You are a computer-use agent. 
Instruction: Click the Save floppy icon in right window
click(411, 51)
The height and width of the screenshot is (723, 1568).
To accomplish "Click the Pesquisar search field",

=====

What this task involves> Find the line that contains "The height and" in the listing above. Retype it and every line after it up to the last, exactly, and nothing else.

Your solution>
The height and width of the screenshot is (723, 1568).
To accomplish "Click the Pesquisar search field",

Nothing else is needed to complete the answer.